Exercise inputs:
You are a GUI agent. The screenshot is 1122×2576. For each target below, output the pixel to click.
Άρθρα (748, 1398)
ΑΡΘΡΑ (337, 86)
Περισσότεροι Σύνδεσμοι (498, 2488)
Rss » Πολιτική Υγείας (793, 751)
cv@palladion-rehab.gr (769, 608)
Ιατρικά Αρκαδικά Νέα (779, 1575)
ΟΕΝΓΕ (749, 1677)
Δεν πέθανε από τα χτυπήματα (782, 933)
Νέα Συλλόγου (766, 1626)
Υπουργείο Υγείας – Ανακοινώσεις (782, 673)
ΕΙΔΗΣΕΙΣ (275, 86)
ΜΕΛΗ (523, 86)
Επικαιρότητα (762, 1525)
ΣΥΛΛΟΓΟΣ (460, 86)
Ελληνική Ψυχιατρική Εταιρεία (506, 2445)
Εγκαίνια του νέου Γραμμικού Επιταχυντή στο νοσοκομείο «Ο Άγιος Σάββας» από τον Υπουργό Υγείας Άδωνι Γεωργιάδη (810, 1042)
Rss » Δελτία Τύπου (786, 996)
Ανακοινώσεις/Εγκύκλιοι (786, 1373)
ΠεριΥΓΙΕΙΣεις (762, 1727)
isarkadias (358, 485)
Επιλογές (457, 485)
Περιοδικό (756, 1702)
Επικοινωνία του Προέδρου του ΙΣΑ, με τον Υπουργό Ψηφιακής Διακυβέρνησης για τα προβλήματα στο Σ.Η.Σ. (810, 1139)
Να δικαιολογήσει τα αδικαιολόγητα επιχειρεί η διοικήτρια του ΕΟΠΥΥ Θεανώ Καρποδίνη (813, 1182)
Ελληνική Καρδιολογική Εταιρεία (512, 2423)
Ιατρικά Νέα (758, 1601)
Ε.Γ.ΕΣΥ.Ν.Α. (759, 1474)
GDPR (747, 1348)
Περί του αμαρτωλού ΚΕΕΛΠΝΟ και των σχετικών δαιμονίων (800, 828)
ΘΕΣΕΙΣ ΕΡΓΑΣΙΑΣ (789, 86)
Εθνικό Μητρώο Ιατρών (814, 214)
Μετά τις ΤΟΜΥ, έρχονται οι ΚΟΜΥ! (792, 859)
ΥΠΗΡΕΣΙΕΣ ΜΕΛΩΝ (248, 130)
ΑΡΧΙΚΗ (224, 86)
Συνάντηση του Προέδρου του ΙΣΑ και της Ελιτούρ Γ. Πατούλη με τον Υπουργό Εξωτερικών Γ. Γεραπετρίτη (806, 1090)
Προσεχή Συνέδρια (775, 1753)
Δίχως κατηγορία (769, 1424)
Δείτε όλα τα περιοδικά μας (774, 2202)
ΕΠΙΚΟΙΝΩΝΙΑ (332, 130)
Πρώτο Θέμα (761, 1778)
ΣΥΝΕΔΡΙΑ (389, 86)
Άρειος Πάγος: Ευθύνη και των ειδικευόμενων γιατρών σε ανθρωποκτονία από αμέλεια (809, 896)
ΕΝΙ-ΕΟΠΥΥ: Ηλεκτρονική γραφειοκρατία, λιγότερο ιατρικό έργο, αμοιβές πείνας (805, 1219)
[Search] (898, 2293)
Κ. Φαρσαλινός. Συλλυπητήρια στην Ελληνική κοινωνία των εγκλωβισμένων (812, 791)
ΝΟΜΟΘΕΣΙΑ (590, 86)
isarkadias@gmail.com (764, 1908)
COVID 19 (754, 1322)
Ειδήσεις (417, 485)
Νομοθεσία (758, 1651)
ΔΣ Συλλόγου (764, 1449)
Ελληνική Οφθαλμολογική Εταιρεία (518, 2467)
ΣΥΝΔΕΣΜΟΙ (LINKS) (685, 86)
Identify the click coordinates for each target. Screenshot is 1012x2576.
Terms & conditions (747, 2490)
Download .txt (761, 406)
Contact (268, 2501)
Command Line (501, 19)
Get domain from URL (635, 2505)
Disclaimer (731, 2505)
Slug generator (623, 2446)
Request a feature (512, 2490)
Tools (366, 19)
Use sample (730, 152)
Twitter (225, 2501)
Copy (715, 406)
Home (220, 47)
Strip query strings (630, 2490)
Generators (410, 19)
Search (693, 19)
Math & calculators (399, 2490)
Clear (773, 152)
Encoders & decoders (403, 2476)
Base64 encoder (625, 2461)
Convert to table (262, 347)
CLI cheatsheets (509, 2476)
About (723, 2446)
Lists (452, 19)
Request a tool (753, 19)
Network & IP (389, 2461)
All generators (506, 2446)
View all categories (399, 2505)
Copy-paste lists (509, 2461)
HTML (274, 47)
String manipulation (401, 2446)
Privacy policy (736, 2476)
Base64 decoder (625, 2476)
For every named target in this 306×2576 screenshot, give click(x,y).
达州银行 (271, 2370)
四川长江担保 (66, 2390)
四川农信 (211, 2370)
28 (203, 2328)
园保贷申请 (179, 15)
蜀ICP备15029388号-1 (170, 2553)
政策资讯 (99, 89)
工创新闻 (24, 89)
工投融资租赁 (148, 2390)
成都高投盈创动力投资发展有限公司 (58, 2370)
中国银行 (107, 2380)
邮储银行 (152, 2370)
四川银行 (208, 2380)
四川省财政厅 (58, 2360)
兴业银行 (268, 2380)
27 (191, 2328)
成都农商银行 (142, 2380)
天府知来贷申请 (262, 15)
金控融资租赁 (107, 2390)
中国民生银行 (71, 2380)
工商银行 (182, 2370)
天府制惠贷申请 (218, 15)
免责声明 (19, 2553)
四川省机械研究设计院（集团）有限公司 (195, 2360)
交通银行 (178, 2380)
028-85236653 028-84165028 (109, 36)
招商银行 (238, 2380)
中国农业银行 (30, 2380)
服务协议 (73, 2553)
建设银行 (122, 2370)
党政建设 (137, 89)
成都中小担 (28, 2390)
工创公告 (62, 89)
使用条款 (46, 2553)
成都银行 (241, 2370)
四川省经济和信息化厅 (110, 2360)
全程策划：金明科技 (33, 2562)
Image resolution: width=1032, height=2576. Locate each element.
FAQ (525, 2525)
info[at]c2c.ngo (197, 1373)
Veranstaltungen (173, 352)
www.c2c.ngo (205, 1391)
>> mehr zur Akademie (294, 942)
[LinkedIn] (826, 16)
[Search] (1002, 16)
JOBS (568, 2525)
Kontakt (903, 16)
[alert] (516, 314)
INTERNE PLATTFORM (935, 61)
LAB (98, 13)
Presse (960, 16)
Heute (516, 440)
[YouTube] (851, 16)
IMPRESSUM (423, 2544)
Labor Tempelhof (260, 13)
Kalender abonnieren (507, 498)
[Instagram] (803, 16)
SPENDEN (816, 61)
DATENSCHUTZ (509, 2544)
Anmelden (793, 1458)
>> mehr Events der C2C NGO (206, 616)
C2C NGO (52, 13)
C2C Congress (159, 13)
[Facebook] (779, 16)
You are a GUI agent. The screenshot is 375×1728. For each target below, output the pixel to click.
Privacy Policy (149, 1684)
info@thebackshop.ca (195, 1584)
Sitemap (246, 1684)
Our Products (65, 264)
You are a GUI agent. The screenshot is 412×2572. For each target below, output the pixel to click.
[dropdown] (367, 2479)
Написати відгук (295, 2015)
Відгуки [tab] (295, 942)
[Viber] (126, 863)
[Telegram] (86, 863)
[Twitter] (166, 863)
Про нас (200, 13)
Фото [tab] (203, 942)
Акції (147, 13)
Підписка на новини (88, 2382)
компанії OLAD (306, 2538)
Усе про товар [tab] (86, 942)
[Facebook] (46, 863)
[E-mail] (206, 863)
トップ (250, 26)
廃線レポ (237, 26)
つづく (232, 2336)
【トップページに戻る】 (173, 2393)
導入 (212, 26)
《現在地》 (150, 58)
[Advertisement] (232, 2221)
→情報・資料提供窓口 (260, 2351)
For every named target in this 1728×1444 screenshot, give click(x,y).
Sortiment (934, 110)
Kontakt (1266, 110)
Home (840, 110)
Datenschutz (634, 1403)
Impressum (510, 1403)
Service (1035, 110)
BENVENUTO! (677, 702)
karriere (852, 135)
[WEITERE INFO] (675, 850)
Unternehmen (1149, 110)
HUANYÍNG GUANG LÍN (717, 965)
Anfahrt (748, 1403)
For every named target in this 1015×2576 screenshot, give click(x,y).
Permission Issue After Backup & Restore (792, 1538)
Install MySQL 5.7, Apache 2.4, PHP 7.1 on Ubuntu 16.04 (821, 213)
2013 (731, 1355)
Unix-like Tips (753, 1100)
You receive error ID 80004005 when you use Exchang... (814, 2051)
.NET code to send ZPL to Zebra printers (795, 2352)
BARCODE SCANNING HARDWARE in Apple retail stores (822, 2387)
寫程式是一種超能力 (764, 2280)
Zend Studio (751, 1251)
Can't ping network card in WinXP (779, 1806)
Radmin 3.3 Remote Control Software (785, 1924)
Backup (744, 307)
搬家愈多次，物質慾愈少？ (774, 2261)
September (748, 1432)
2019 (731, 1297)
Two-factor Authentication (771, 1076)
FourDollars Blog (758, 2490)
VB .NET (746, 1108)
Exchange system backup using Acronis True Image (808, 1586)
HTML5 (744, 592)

Description of the task: Quote the data above from the line containing "成都银行 (241, 2370)" to the line containing "[Facebook] (46, 863)", inclusive, and stop.

Exercise output:
成都银行 (241, 2370)
四川省经济和信息化厅 (110, 2360)
全程策划：金明科技 (33, 2562)
Image resolution: width=1032, height=2576. Locate each element.
FAQ (525, 2525)
info[at]c2c.ngo (197, 1373)
Veranstaltungen (173, 352)
www.c2c.ngo (205, 1391)
>> mehr zur Akademie (294, 942)
[LinkedIn] (826, 16)
[Search] (1002, 16)
JOBS (568, 2525)
Kontakt (903, 16)
[alert] (516, 314)
INTERNE PLATTFORM (935, 61)
LAB (98, 13)
Presse (960, 16)
Heute (516, 440)
[YouTube] (851, 16)
IMPRESSUM (423, 2544)
Labor Tempelhof (260, 13)
Kalender abonnieren (507, 498)
[Instagram] (803, 16)
SPENDEN (816, 61)
DATENSCHUTZ (509, 2544)
Anmelden (793, 1458)
>> mehr Events der C2C NGO (206, 616)
C2C NGO (52, 13)
C2C Congress (159, 13)
[Facebook] (779, 16)
You are a GUI agent. The screenshot is 375×1728. For each target below, output the pixel to click.
Privacy Policy (149, 1684)
info@thebackshop.ca (195, 1584)
Sitemap (246, 1684)
Our Products (65, 264)
You are a GUI agent. The screenshot is 412×2572. For each target below, output the pixel to click.
[dropdown] (367, 2479)
Написати відгук (295, 2015)
Відгуки [tab] (295, 942)
[Viber] (126, 863)
[Telegram] (86, 863)
[Twitter] (166, 863)
Про нас (200, 13)
Фото [tab] (203, 942)
Акції (147, 13)
Підписка на новини (88, 2382)
компанії OLAD (306, 2538)
Усе про товар [tab] (86, 942)
[Facebook] (46, 863)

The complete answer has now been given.